### [Source material]

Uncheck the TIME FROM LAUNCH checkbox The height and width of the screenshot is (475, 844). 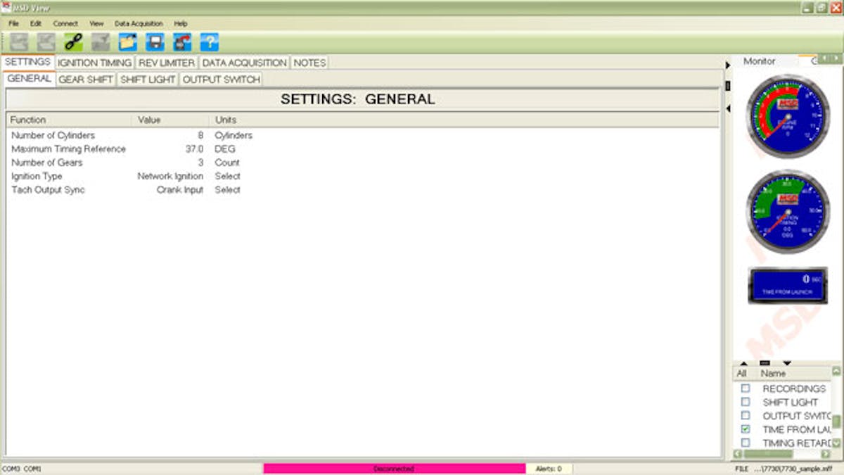(x=746, y=429)
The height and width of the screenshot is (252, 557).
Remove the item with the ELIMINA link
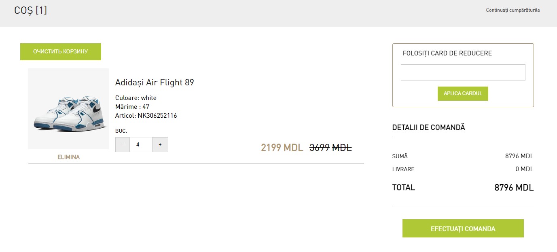[69, 157]
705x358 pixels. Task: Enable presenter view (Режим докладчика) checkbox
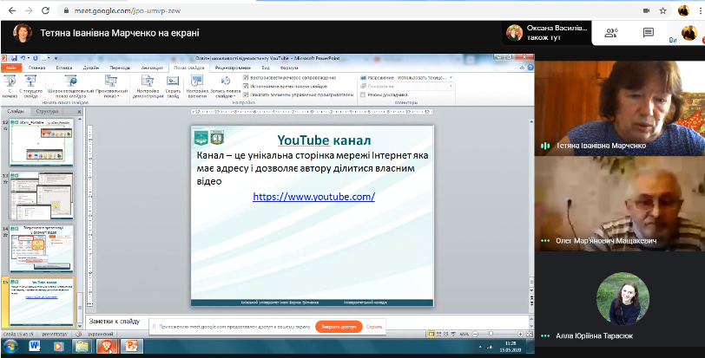click(x=362, y=94)
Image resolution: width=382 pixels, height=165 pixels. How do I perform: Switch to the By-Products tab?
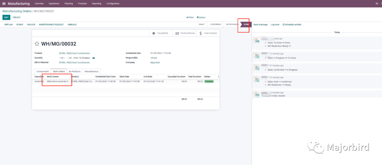(x=75, y=71)
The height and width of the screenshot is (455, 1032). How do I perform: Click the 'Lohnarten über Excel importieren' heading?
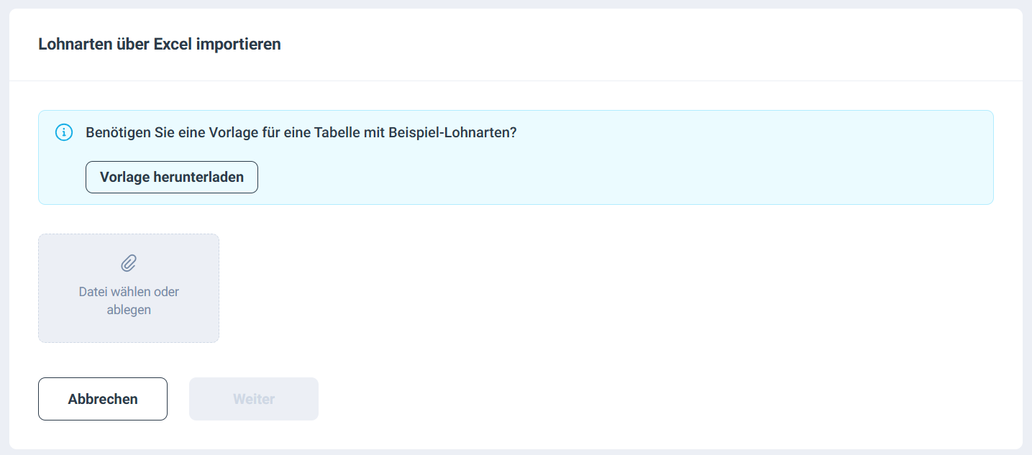(x=159, y=45)
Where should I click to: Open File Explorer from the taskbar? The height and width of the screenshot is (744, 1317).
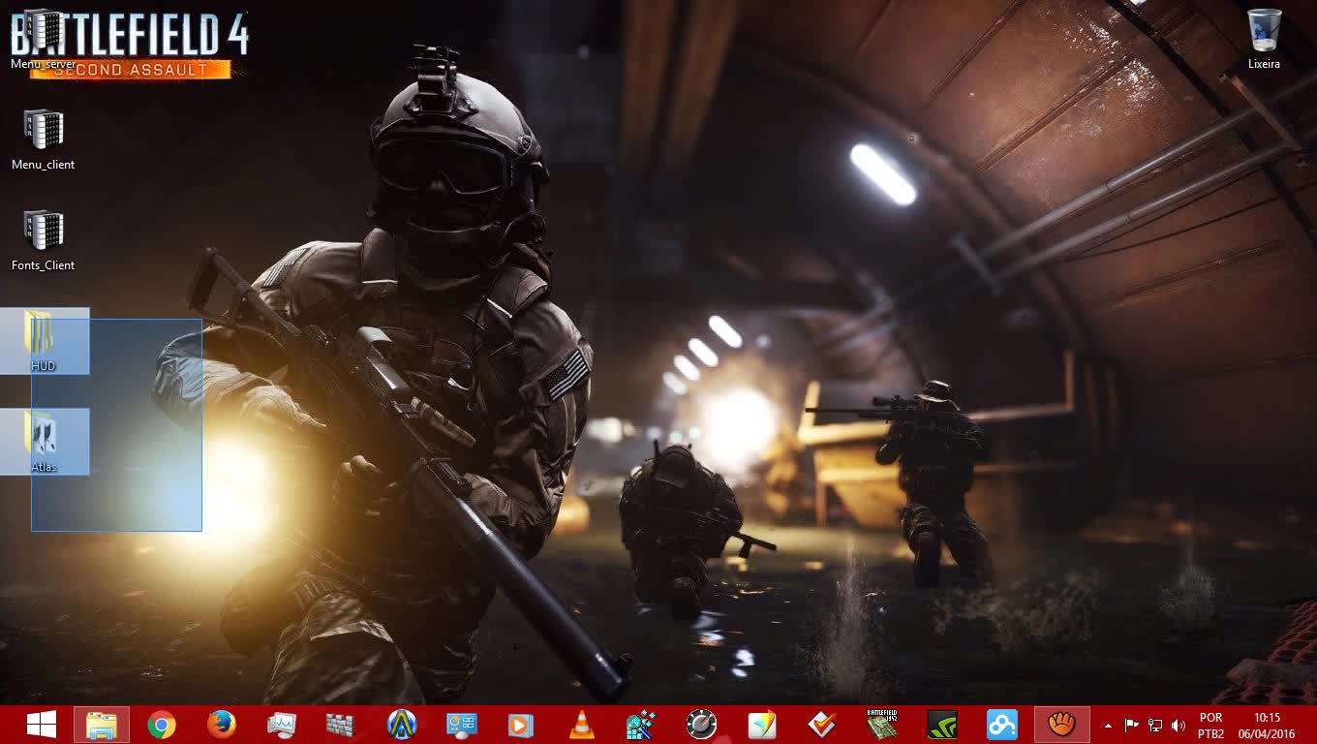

### [What to work on]
Lay out the material from the line containing "Image resolution: width=382" to the end as a JSON list of strings, one string per line, with blank lines omitted. Leave the pictures out of the list.

### [Solved problem]
[
  "Image resolution: width=382 pixels, height=165 pixels. How do I perform: Switch to the By-Products tab?",
  "(x=75, y=71)",
  "The height and width of the screenshot is (455, 1032). How do I perform: Click the 'Lohnarten über Excel importieren' heading?",
  "(x=159, y=45)",
  "Where should I click to: Open File Explorer from the taskbar? The height and width of the screenshot is (744, 1317)."
]